Lee created his own luck: Repeatedly, he gambled
against heavy odds, and his aggressiveness convinced opponents that he
was
stronger than he was. He understood that if he showed caution
more in keeping with his true numbers, the war would be short.

That December, looking on as his troops shredded Union
attackers at Fredericksburg, Lee said. “It is well that war is so
terrible;
else we should grow too fond of it.” He did not habitually
spout pronouncements suitable for framing, but his biographer believed
that sentence “revealed the whole man in a single brief
sentence”—the battle glow instinctive in Light-Horse Harry’s son,
tempered by the brooding understanding of how many men were
still to die.

Lee’s battlefield decisiveness created his “supreme
moment as a soldier” when he defeated “Fighting Joe” Hooker at
Chancellorsville.
In early May of 1863, Lee defied all textbook rules by dividing
his force and sending Stonewall Jackson far around Hooker’s
flank. In the vicious battle, Jackson was fatally wounded in
the moonlit thickets by his own men.

When Lee realized that surrender to Ulysses S. Grant was unavoidable, he said, “I would rather die a thousand deaths.” Photograph from archive photos.

That battle was the summit of two historic military
careers, each lifted higher by the other. The mutual confidence between
Lee and Jackson inspired them to do things together that they
would not have dared with anyone else. The battle was won by
their teamwork, by the determination of their soldiers—and by
Lee’s reputation: The turning point came before the fight was
fully joined, when Hooker in his mind came face to face for the
first time with Lee, and he folded.

Lee’s aide, Major Charles Marshall, was with him as
bedraggled Confederate soldiers surged around their general, cheering
him in the burning woods. Marshall wrote, “As I looked upon
him, in the complete fruition of the success which his genius,
courage, and confidence in his army had won, I thought that it
must have been from such a scene that men in ancient times
rose to the dignity of gods.”

Historians playing psychiatrist suggest that Lee was
so tightly repressed beneath his austerity that in combat his inner self
burst loose and drove him to attack against all reason. But
that implies lack of control, something that even Lee’s critics
rarely perceive. Their most telling example came after the
Confederate high point at Chancellorsville, when Lee launched his
last major invasion of the North.

When his troops bumped into Federals outside the town
of Gettysburg, Lee had no Jackson at his right hand. But he still had
the troops who had fought so magnificently two months earlier.
As he wrote after Chancellorsville, “There never were such
men in an army before.
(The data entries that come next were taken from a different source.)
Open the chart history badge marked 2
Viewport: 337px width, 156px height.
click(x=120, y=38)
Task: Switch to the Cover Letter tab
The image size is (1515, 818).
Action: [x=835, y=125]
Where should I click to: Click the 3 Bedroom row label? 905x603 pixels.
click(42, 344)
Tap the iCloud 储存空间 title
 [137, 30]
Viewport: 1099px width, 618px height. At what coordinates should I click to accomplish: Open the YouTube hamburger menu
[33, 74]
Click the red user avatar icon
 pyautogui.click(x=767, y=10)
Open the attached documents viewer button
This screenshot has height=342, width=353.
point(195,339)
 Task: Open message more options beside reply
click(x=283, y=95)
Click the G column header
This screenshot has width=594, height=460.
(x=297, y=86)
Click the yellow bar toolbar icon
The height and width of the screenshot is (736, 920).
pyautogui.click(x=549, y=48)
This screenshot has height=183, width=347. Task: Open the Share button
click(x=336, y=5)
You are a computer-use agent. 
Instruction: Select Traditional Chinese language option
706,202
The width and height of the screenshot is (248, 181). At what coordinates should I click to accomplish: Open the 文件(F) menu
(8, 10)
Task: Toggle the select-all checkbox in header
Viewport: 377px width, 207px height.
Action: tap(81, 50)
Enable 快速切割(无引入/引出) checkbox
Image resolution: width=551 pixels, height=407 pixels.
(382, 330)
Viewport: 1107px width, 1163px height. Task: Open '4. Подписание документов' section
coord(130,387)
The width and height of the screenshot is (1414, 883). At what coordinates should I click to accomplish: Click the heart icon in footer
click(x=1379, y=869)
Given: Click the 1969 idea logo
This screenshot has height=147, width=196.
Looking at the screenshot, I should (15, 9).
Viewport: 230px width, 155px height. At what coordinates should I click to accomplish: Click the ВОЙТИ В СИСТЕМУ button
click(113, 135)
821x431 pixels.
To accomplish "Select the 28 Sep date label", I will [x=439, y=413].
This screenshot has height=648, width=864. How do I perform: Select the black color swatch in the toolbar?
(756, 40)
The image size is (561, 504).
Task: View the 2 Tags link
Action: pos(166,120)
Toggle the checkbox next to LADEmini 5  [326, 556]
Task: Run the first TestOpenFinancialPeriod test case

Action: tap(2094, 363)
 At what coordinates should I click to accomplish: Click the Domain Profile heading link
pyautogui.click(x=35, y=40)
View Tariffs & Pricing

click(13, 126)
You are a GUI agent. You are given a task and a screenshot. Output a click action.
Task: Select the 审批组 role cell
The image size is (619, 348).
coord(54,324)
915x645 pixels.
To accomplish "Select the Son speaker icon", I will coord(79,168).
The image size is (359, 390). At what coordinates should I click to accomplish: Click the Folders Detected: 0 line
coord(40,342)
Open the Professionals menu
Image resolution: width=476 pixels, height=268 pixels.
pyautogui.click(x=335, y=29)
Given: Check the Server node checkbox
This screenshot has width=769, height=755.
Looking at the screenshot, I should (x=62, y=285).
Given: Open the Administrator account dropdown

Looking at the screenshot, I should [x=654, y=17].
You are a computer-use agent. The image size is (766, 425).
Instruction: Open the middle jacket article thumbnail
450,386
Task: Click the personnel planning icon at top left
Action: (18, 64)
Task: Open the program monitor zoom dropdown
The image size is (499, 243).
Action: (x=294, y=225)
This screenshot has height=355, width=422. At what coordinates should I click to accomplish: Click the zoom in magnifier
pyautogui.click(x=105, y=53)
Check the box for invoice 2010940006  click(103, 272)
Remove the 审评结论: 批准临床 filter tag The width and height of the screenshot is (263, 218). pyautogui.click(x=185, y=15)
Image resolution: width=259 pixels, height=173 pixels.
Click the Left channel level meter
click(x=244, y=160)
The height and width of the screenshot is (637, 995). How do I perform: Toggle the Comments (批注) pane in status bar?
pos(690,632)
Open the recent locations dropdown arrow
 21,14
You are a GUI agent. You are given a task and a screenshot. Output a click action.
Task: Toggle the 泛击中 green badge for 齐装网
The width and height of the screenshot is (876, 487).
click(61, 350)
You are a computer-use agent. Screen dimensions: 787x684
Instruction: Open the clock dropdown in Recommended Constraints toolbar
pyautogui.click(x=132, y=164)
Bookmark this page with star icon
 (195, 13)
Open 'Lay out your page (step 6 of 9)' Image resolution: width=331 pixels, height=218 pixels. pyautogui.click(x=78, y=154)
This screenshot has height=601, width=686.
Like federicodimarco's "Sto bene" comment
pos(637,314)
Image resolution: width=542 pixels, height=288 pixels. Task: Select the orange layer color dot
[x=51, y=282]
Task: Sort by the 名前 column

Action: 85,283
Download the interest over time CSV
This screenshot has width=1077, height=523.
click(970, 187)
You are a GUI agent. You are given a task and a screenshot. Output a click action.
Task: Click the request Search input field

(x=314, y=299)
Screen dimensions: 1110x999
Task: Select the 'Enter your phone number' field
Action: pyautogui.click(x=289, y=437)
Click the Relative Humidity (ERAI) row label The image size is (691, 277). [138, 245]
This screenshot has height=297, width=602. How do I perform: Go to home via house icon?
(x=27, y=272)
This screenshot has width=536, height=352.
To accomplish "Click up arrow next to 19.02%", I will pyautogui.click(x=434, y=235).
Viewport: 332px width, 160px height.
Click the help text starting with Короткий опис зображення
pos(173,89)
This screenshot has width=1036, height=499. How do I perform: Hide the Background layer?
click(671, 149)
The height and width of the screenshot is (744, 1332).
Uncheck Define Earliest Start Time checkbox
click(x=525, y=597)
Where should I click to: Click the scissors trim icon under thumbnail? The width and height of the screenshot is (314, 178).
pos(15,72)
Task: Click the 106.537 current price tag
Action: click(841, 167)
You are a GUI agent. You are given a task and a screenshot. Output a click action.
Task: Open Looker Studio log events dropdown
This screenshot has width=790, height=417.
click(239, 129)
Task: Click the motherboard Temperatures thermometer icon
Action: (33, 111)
They will go anywhere and do anything if
properly led. . . . “ After two days of pounding, Lee sent
those troops across the open fields in the attack that history
remembers as Pickett’s Charge.

Two of my great-grandfathers were in that charge,
in the 53rd Virginia and the 7th North Carolina. More than once I have
stood
on Seminary Ridge where they spread out before moving across
those summer fields and tried to feel what they must have felt,
seeing the mass of Union battle flags waiting for them behind
the stone wall on Cemetery Ridge, watching the Union cannon
line up hub to hub, waiting. I have knelt behind that wall and
looked back the other way, wanting to see what the Yankees
saw as my grandfathers and 15,000 other Confederates kept on
coming as solid shot and canister tore holes in their long ranks
of gray. I have never been able to do it with dry eyes.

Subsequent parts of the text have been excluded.